多弦楽器の暴奏

心よりいず、願わくば再び心に至らんことを

心よりいず、願わくば再び心に至らんことを

入学式

今日は次女の入学式に出た。下の娘はいつまでも小さいイメージがあって、もうそんなになったのかと時間の流れに戸惑う。

区民ホールでの幼稚園最後の「おゆうぎかい」。ランドセルやら買いそろえて入学準備。そして、卒園式。もうその頃には早咲きの桜が咲いている木があって、卒園式に向かう道中、歩きながら「きれいねえ」と娘と話していたと思ったらソメイヨシノが咲き、満開の木の下ではかなく散り行く桜を見ながらお花見。子供達は春休み真っ最中で僕は一日休暇をもらって三連休。

別れと出会いとか、卒業や入学とか、自分には縁遠いようで結構身近にいろいろあるなあ、と思いながらほろ酔い気分で芝生で寝転がって考える。天気は良く風に吹かれて花びらが舞い散って感傷的になり、トロイメライとかノクターンとかが頭の中で流れ出す。平和で何の不安もなく心は穏やかで、幼かった頃の自分と娘たちがだぶって感じる。

僕の小学校の入学式も記憶の片隅にあって、今日は天気が悪かったので、とても良く似た光景だった。
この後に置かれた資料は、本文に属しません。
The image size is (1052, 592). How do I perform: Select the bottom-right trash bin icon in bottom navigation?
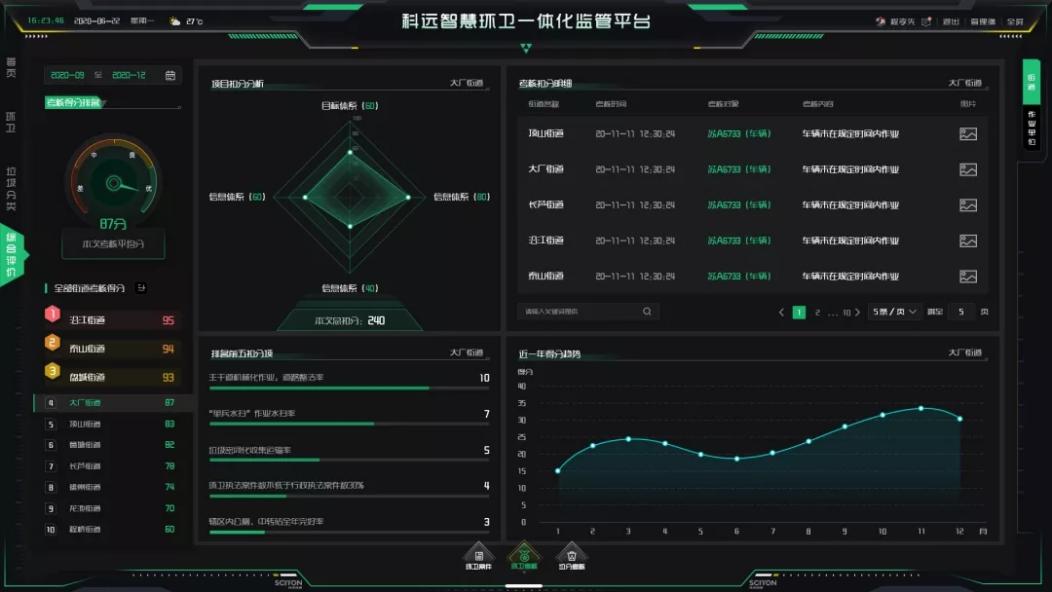pos(571,557)
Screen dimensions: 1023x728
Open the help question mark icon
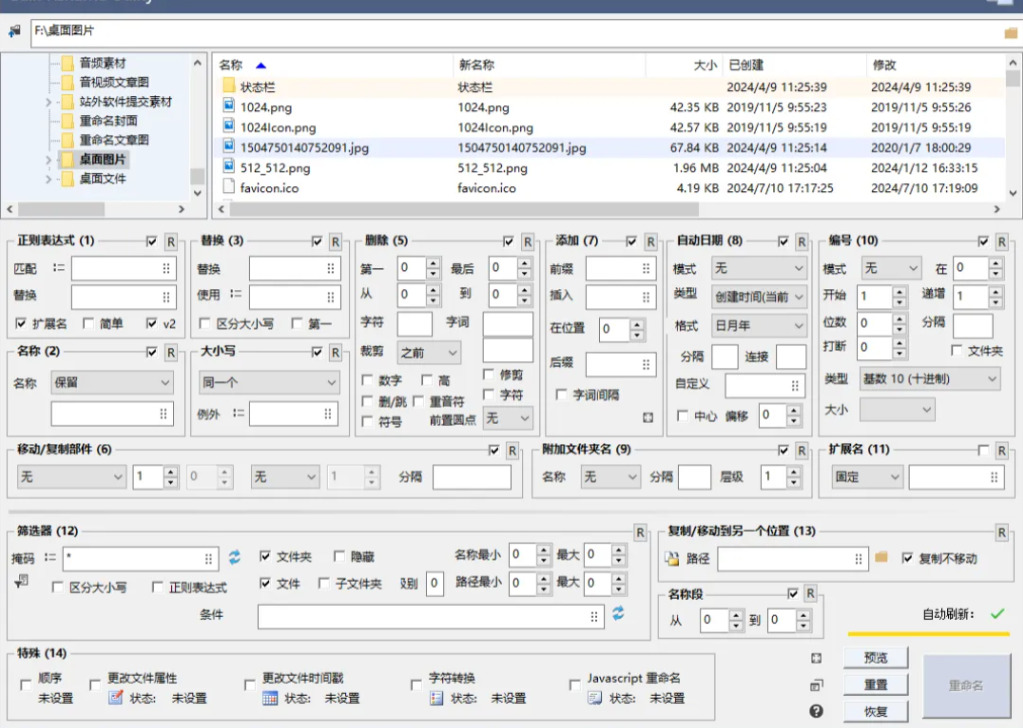pyautogui.click(x=816, y=711)

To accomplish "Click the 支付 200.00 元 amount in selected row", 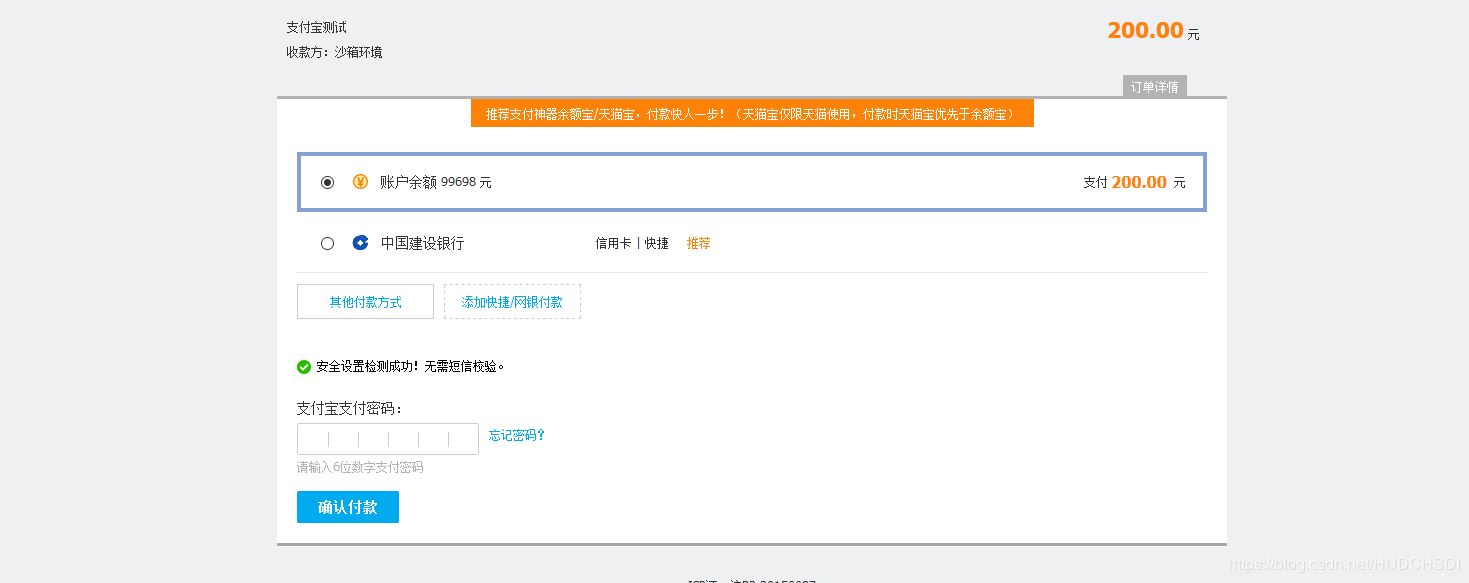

その日も確か雨だったか寒くて、着物姿で母親がいやがる僕に無理矢理、大嫌いだった白いタイツをはかせている。木造の黒ずんだ校舎に、灰色の重い雲。そこにうす桃色の桜の花びらが、まるでスローモーションのように散っていく。教室に入ると机に僕の名前がひらがなで書いた紙が「おめでとう」と書かれたリボンとともに張ってある。隣の席は僕の好きだった女の子で、「○○くん、お隣やね。」っと笑ってくれた。

入学式が終わり教室に行くと、いつもは見せない緊張した面持ちで娘が座っている。隣は男の子。机には同じように名前がひらがなで書いたのが張ってある。子供を見ながら、自分の記憶を辿る。

明日は7歳の誕生日。



シオちゃん入学おめでとう。そして、誕生日おめでとう。